Hacker News new | ask | show | jobs
by frankmcsherry 4199 days ago
Hi, author here.

Unless I misunderstand your post, I think you may have missed important parts!

More is going on than "just wrapping the data of the original vector as a Vec<u8>". That is what happens when we are handed a Vec<uint>, but for other inner types (pairs, vectors, etc) there is more to do (and, actual code presented showing what that work is).

1. A Vec<(u8, u64)> definitely ends up as a (Vec<u8>, Vec<u64>), thereby avoiding padding you'd have if you just wrote out the elements as structs. You absolutely end up saving space, and part of doing this is definitely copying data. (responding to "as it does not actually copy any data").

2. The types themselves can be vectors, corresponding to a struct with owned pointers (whose elements can also own pointers, etc). This is not something that just casting the source array will deal with. It's important here that Rust hands you ownership, as otherwise it would be totally inappropriate for us to claim the underlying memory (which the code does). That part, recycling owned memory, is one of the big performance wins (about 2.5x faster for me than invoking the allocator each time I need to mint a new array).

3. "Copy" doesn't appear in the first post. The types don't have to be Copy, and indeed Vec<T> is not Copy, even if T is. Not sure where you got that from. But, no such requirement; yay!

Read part 2 for more about Copy, and how when your type is Copy you get a free implementation that does what you suggest (keeping each struct intact), except you can mix and match with Vecs and Options and stuff like that.

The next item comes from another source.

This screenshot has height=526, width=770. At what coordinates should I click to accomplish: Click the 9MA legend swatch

Hope this clears up some of the not-sense-making. Feel free to holler with other questions.

Cheers, Frank

1 comments

Addressing your points:

1. In my comment I acknowledge that there are space savings with types that include padding. I don't understand why you imply in your answer that I didn't understand this point. Regarding my comment about not copying data: it was based on the benchmark[1] as linked in the blog post. The parts you measure do not copy any of the user data! It only converts your internal vectors of user types to a list of vectors of u8 type. So what you are doing is essentially moving the data. But when using move semantics the size of the user data does not matter any more, so there won't be a difference between your column layout and using the more complex types directly inside the vectors if measured the same way as in this benchmark. In my opinion your benchmark is flawed and does not support the argument you make in your blog post.

2. Ok yes that was bad wording on my side. If you provide adaptors for complex types with pointers like Vec than you can of course also serialize those.

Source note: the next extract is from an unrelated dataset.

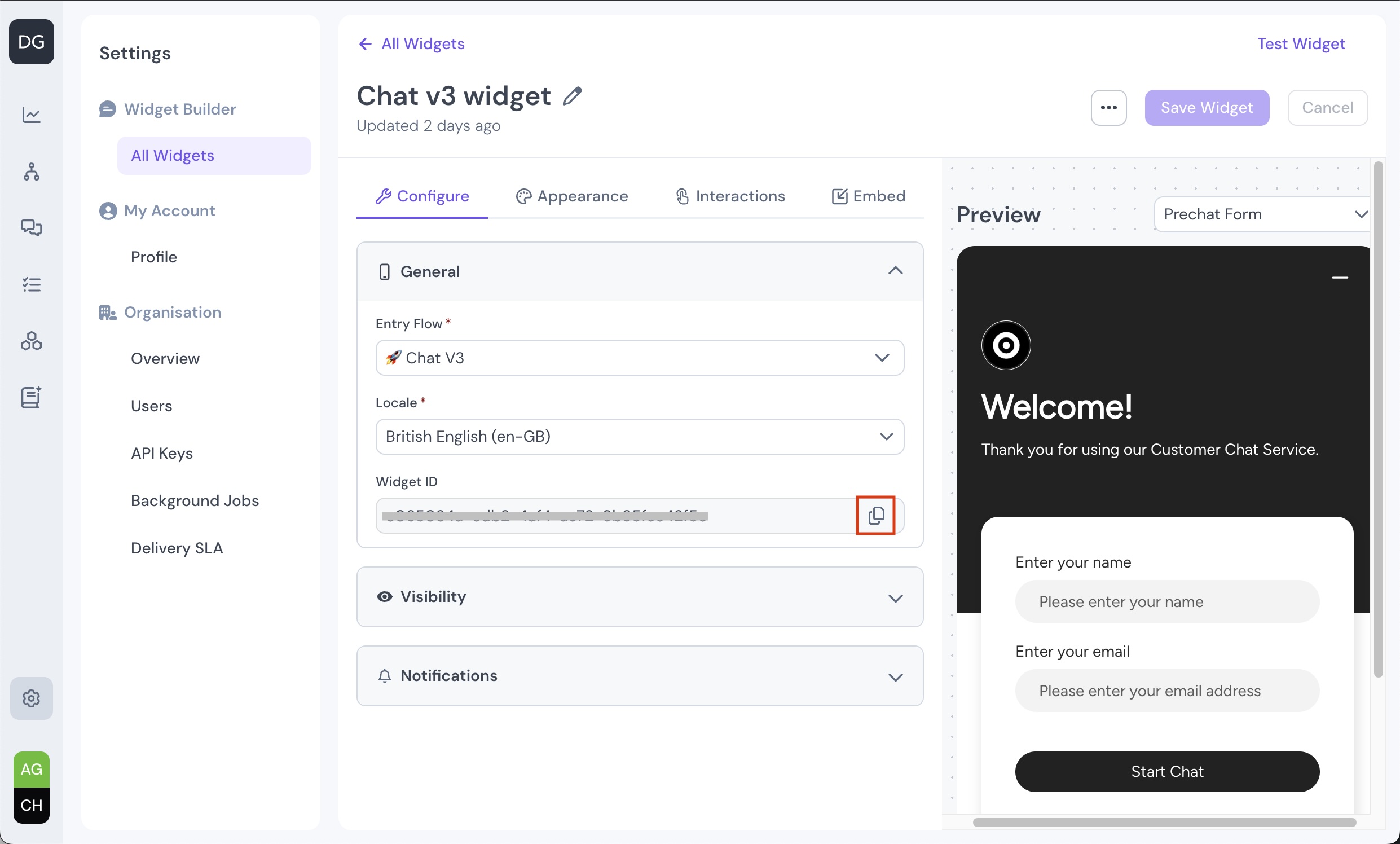
Task: Open the checklist tasks icon in sidebar
Action: pos(31,284)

3. I guess this is just about the same argument as point 2) and thus redundant.

I made the effort for you to write a serialization framework which does not do "columnarization" but which simulates row layout and also added an adaptor for vec and ran it with the same benchmark, and also reran the original columnar benchmark on my machine. Both benchmarks were compiled exactly the same way. You can find my code here[2]. Here are the results:

==============================

columnarization <uint> 12.1 GB/s, 742k values/s

columnarization <(uint, (uint, uint))> 5.3 GB/s, 107k values/s

columnarization <vec<uint>> 2.1 GB/s, 54k values/s

columnarization <Option<uint>> 1.58 GB/s, 163k values/s

==============================

row (simple_serialize) <uint> 12.1 GB/s, 730k values/s

row (simple_serialize) <(uint, (uint, uint))> 8.83 GB/s, 164 values/s

row (simple_serialize) <vec<uint>> 2.13 GB/s, 56 values/s

row (simple_serialize) <Option<uint>> 8.82 GB/s, 263k values/s

==============================

You see that columnization does not have a performance benefit in your benchmark and it even is significantly slower for Option<uint> type and pairs.

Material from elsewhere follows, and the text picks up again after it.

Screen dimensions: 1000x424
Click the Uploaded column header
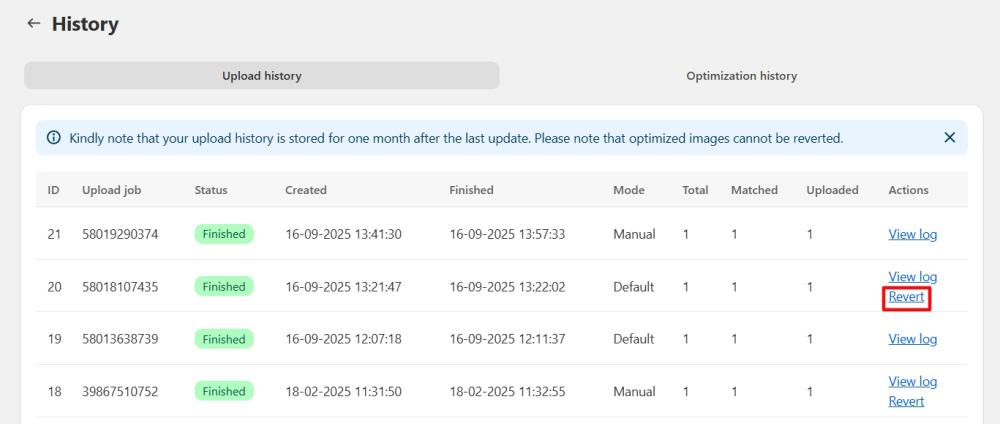pos(832,190)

In your blog post you never mentioned that columnization will only has the potential to bring performance benefits to de-/serialization when using types with large padding overheads. I think this discussion would probably helped the blog post. It would be much better if it would either omit the currently wrong performance argument and just focus on the nicely typed API or if it would use a proper benchmark which would support your argument, which from my understanding would be only possible in a very limited set of use case scenarios.

Here is a list of other valid arguments you could have made instead:

* Format saves space at the cost of performance.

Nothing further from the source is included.